### SOURCE DOCUMENT

"""

And then Stein alludes to the “Beauty is Truth and Truth Beauty” line from “Ode on a Grecian Urn,” and then Joseph Conrad uses the phrase “impalpable poesy” twice on the same page, and then I got a headache and had to go take some Tylenol and hug my cat.

***

There is still so, so much more that I could say, but I don’t want to go on forever and ever, so I’ll highlight a few points that I think are worthy of some thought:

I think there is significance in the similarity between the names Patna (the ship from which Jim jumps, abandoning hundreds of Muslim pilgrims and beginning the exile that will continue until his death) and Patusan, the mysterious inland community that ends up elevating Jim to near-godlike status. The name ‘Patusan’ almost foreshadows the fact that Jim is fated to continue to repeat his act of cowardice, as is the constant emphasis placed on the fact that Jim entered Patusan by leaping over a river: he left the Patna via a dramatic leap and enters Patusan in the same way.

I did see a lot of connections between this novel and Light in August, and I definitely think the two books are worth studying side by side. I also think a person could do some really interesting analysis if she placed Marlow and Nick Carraway side by side and compared them as narrators. Jim, after all, is sort of like Gatsby in that he is an exile and he is much more of a symbol or a self-creation than a fleshed-out character – and also of course Gatsby and Jim have both constructed their characters around an untruthful core. In fact, I am working (slowly) on churning out some academic writing samples for my upcoming applications to Ph.D programs, and I might do something with Jim and Gatsby. Not sure… it might be too elementary, and I’m SURE it’s a topic that’s been well worked-over in the academic canon, but it’s worth a shot and I would enjoy a chance to play with the idea.

Mostly, though, I am just stunned that someone expected my eighteen year-old self to read and make sense of this novel. Because honestly – there was NO CHANCE. I had no idea that I was once the object of this kind of naïve, optimistic confidence.

It’s almost… kind of… cute.

But I’ve read it now, Fr. Murphy – I really have. And I think I almost understood it. And my neck and shoulders are recovering nicely from how tense they became when I was reading. Thank you for asking.

This entry was posted in AP English - 18 Years Later, Authors, Fiction - general, Fiction - literary, Joseph Conrad, Reviews by Bethany. Bookmark the permalink.

5 Responses to Finished With Lord Jim and Ready for the Funny Farm: AP Challenge Month #4 Comes to its Inevitable, Fated End (by Bethany)

  1. badkitty1016 says:

    I totally wanted to talk about Marlow more in my essay about this book, but I’m certain you also came to the conclusion that there’s just too much. Too much. It’s like “the horror.” I kept thinking to myself while I was reading this book, “it’s just too much.” Let’s never have a difficult reading assignment during PAT CONROY MONTH!! again. Oh dear. We have to do PAT CONROY MONTH!! again next year. So much for my plan to never read Beach Music again.

"""

### DATA
"""

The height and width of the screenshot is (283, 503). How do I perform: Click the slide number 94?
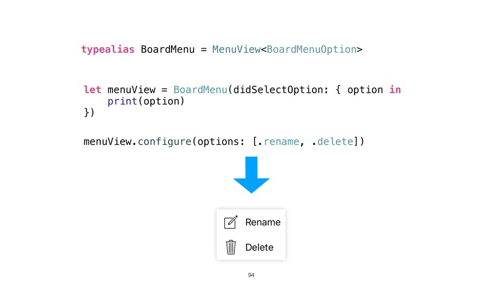[251, 275]

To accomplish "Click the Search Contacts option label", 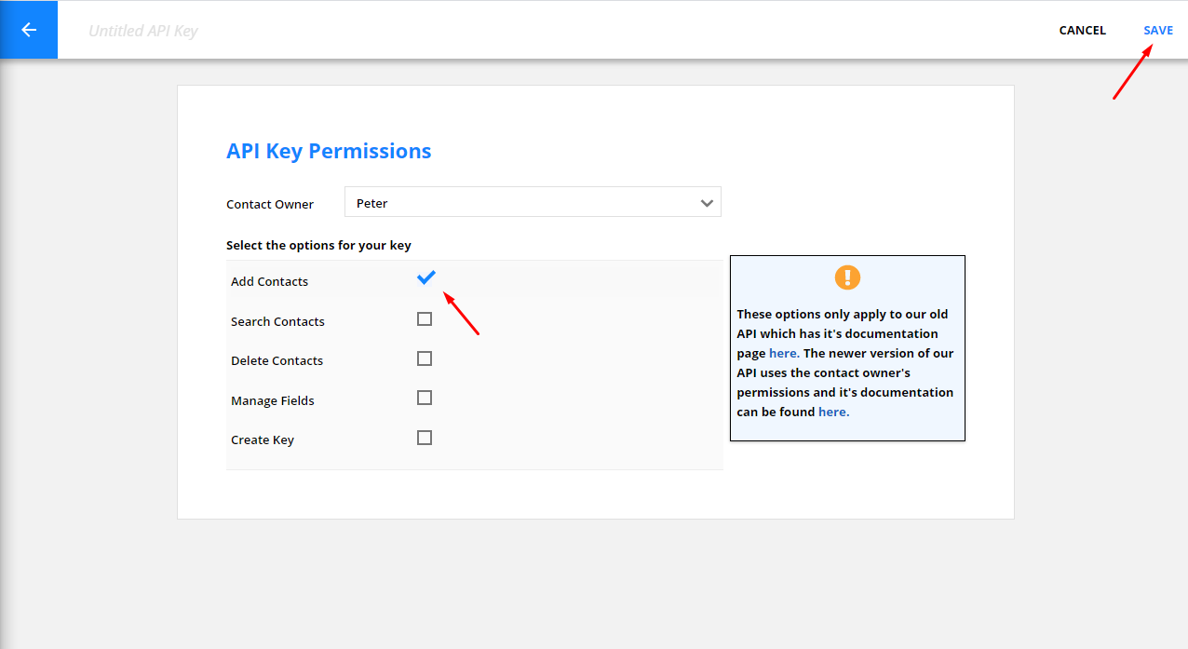I will [x=277, y=322].
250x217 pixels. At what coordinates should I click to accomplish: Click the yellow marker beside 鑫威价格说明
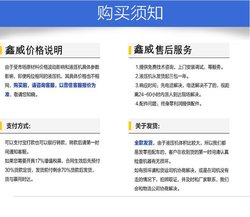click(x=2, y=50)

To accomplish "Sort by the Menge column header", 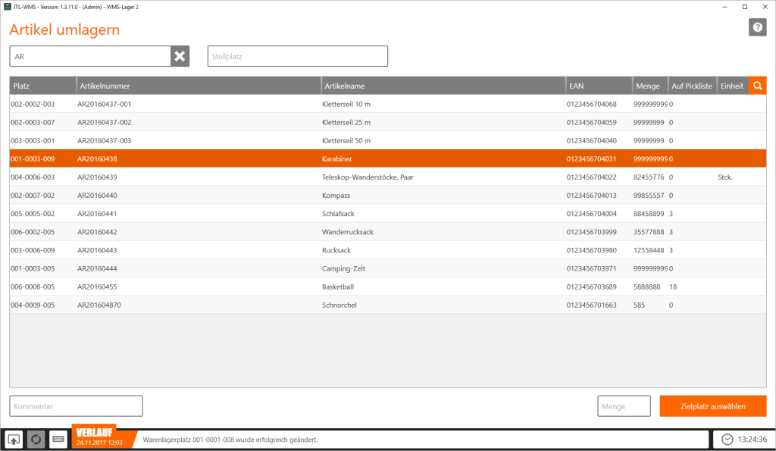I will [x=650, y=86].
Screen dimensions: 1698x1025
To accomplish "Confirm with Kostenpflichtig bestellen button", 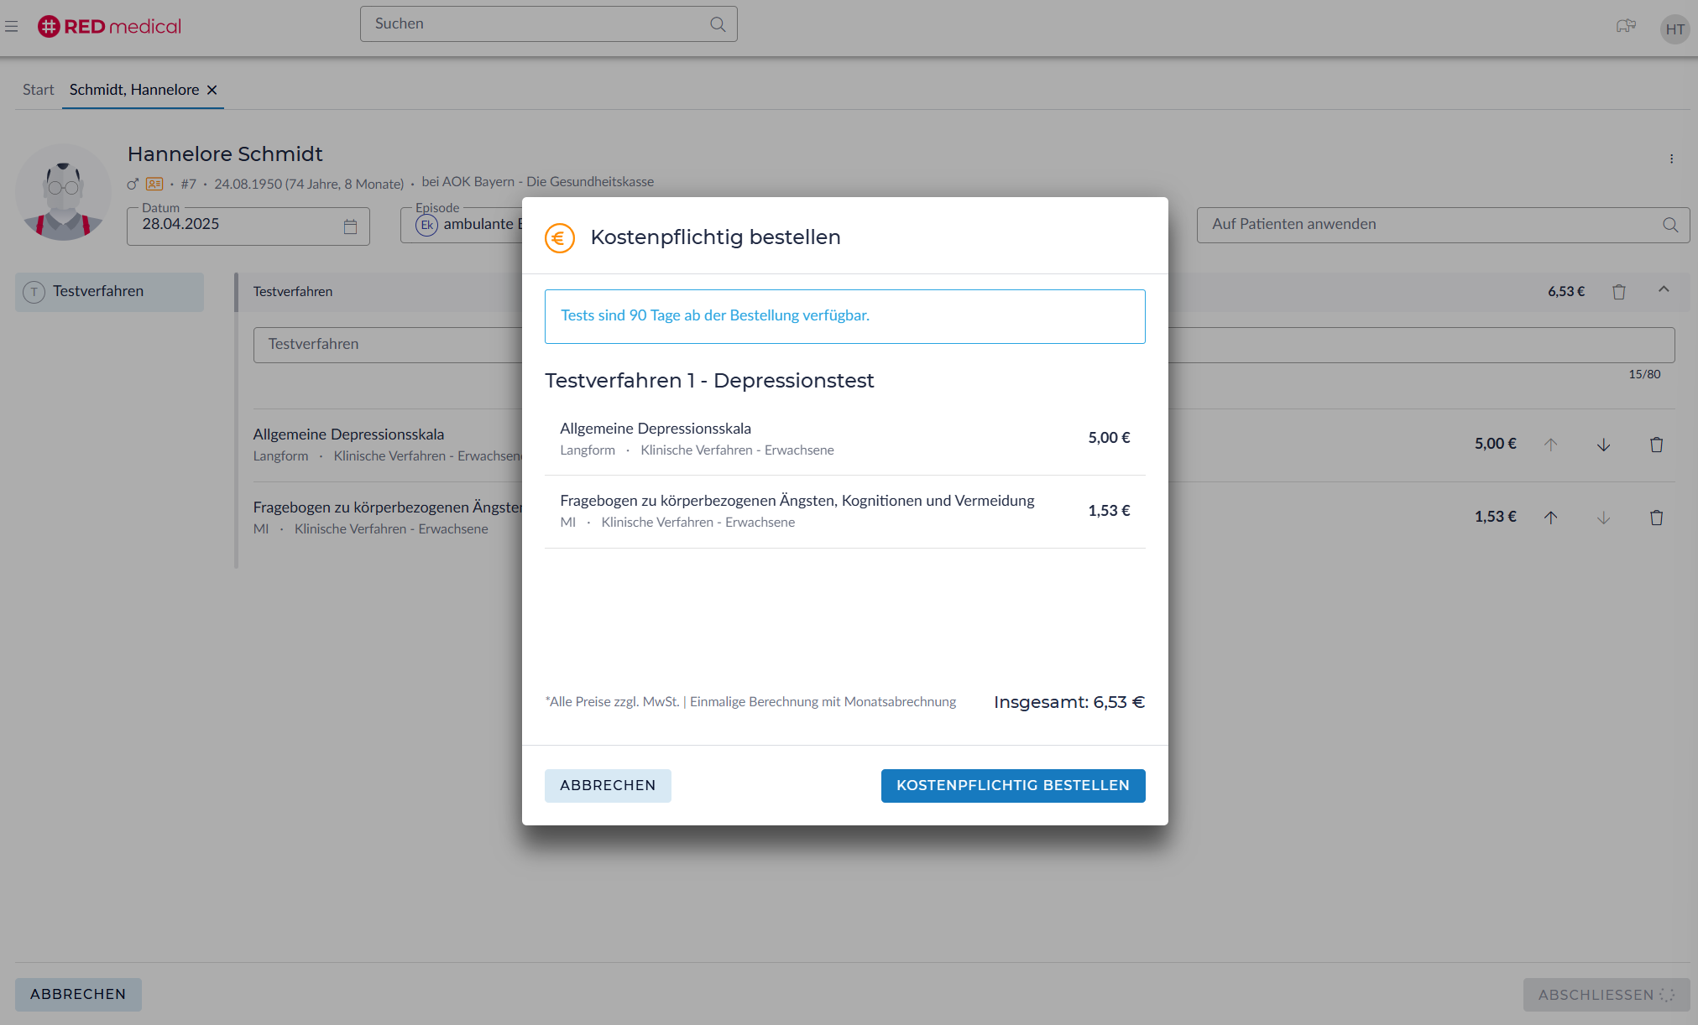I will [1012, 786].
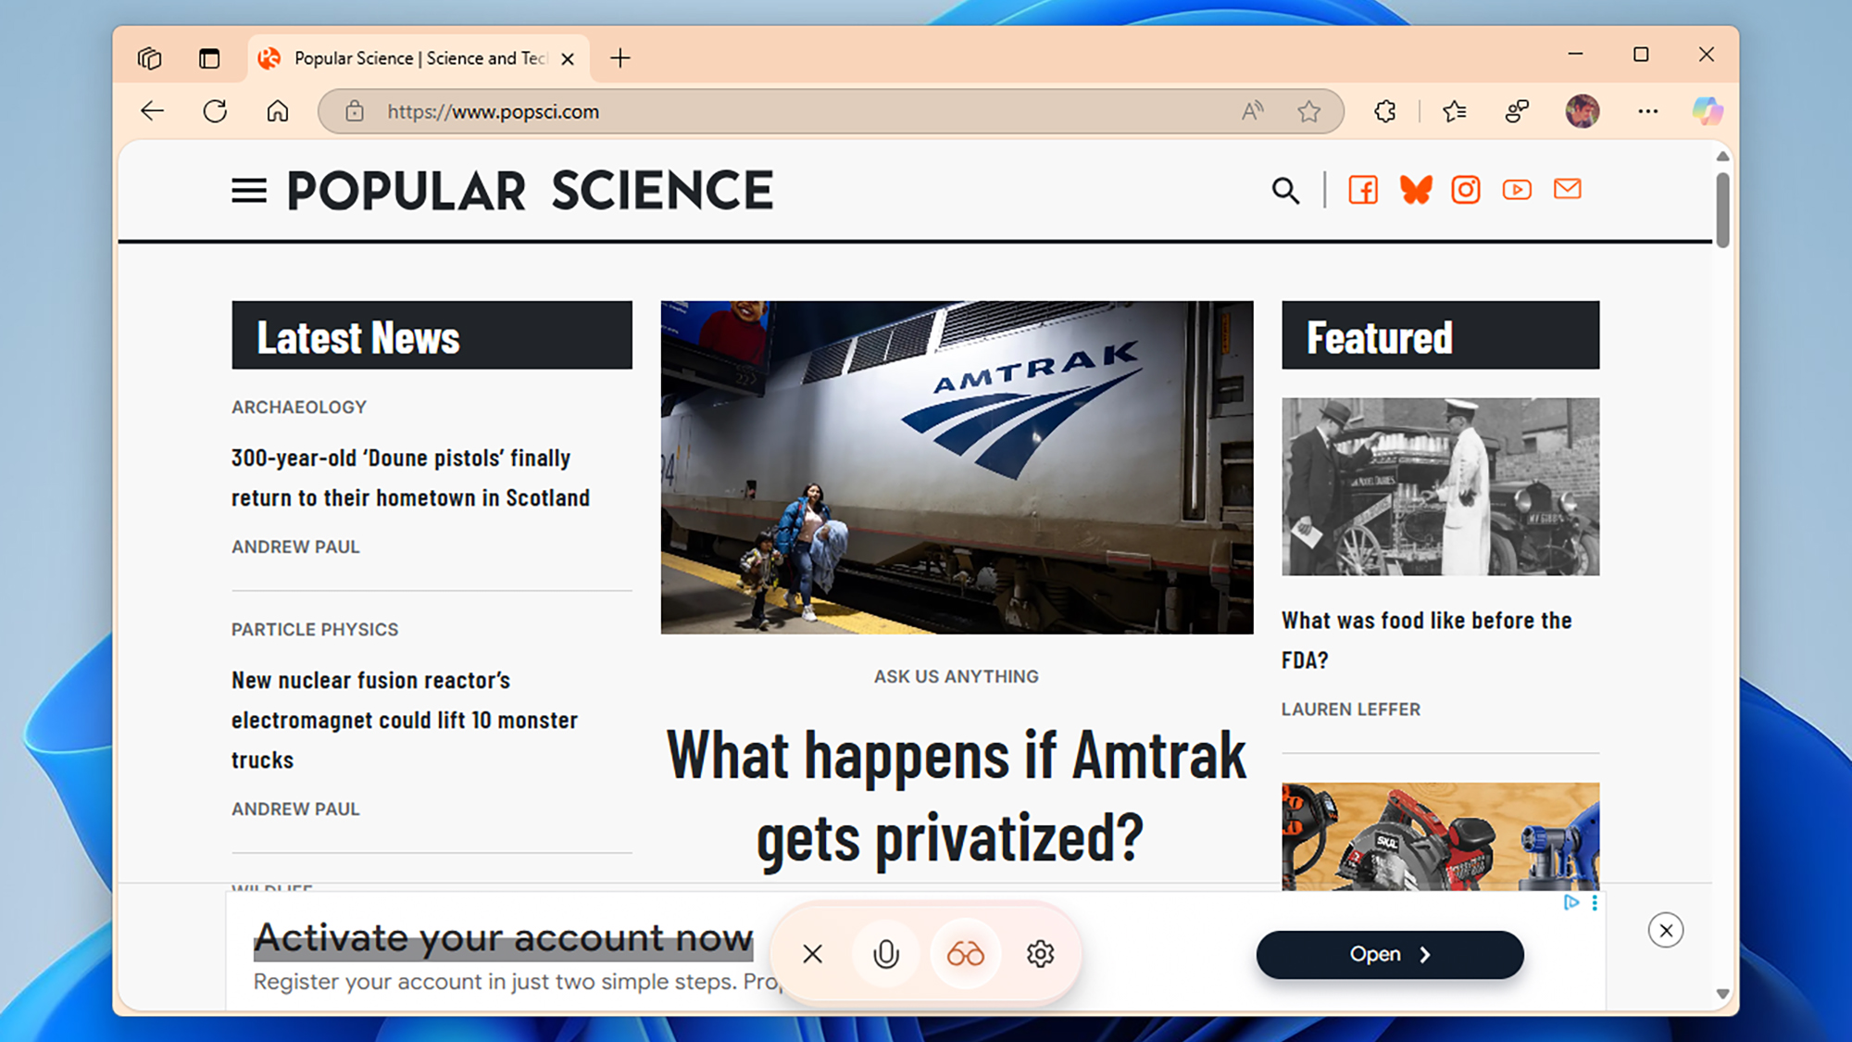Open the Copilot icon in Edge toolbar
The width and height of the screenshot is (1852, 1042).
pos(1707,111)
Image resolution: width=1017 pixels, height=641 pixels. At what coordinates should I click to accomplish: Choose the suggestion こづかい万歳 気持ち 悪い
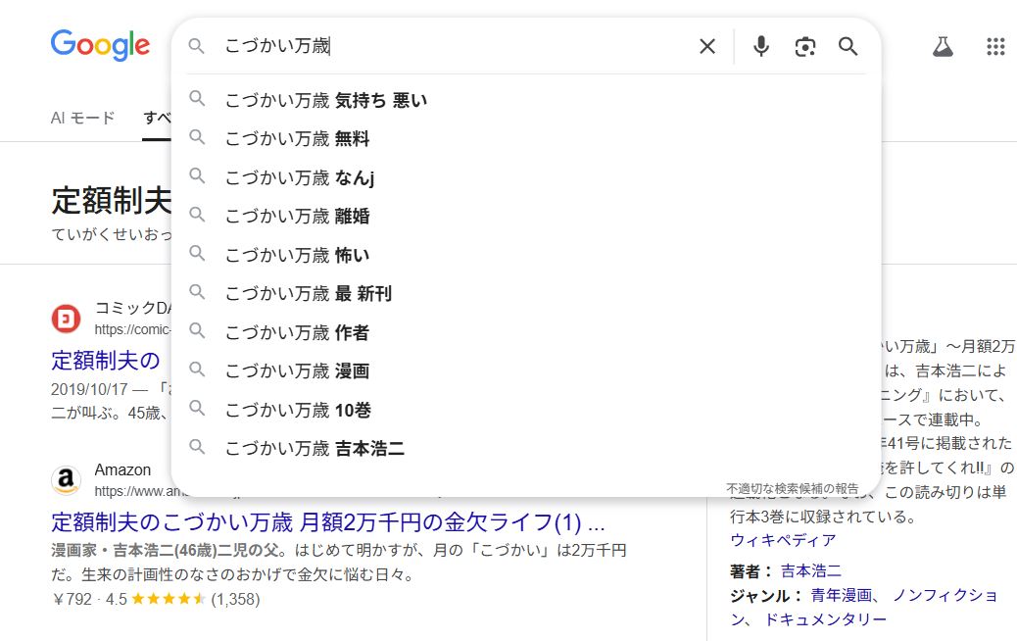coord(325,100)
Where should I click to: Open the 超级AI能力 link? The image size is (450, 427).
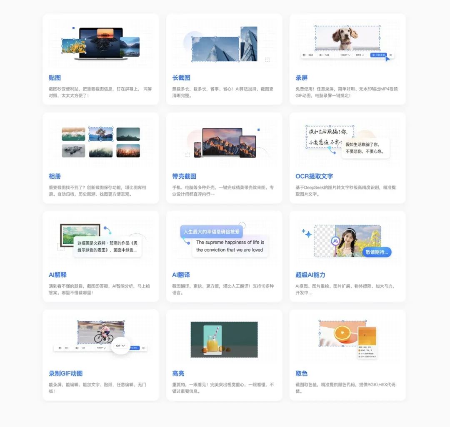click(311, 275)
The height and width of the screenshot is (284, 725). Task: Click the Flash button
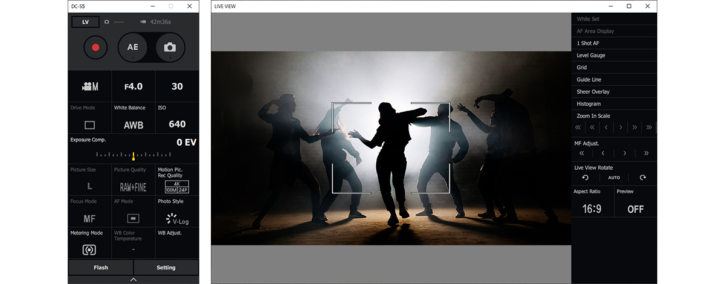pos(100,267)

"""

### EXERCISE TASK A
Answer these questions from the blog post on Lord Jim:
(i) What medication did the writer take after the passage with "impalpable poesy"?
(ii) What is the name of the ship from which Jim jumps?
(iii) Which novel does the writer say is worth studying side by side with this one?
### EXERCISE TASK B
For each statement, say whether it agrees with the blog post on Lord Jim, and quote the deciding words:
(i) Jim entered Patusan by leaping over a river.
(ii) The writer believes the Jim and Gatsby topic has rarely been studied by scholars.
(iii) The post received five responses.
### EXERCISE TASK C
Reproduce word for word everything in the blog post on Lord Jim from "5 Responses to" down to "Beach Music again.".
The rows were drawn from a different source.

### WORKED ANSWER A
(i) Tylenol
(ii) Patna
(iii) Light in August

### WORKED ANSWER B
(i) Yes: "Jim entered Patusan by leaping over a river"
(ii) No: "I’m SURE it’s a topic that’s been well worked-over in the academic canon"
(iii) Yes: "5 Responses"

### WORKED ANSWER C
5 Responses to Finished With Lord Jim and Ready for the Funny Farm: AP Challenge Month #4 Comes to its Inevitable, Fated End (by Bethany)

  1. badkitty1016 says:

    I totally wanted to talk about Marlow more in my essay about this book, but I’m certain you also came to the conclusion that there’s just too much. Too much. It’s like “the horror.” I kept thinking to myself while I was reading this book, “it’s just too much.” Let’s never have a difficult reading assignment during PAT CONROY MONTH!! again. Oh dear. We have to do PAT CONROY MONTH!! again next year. So much for my plan to never read Beach Music again.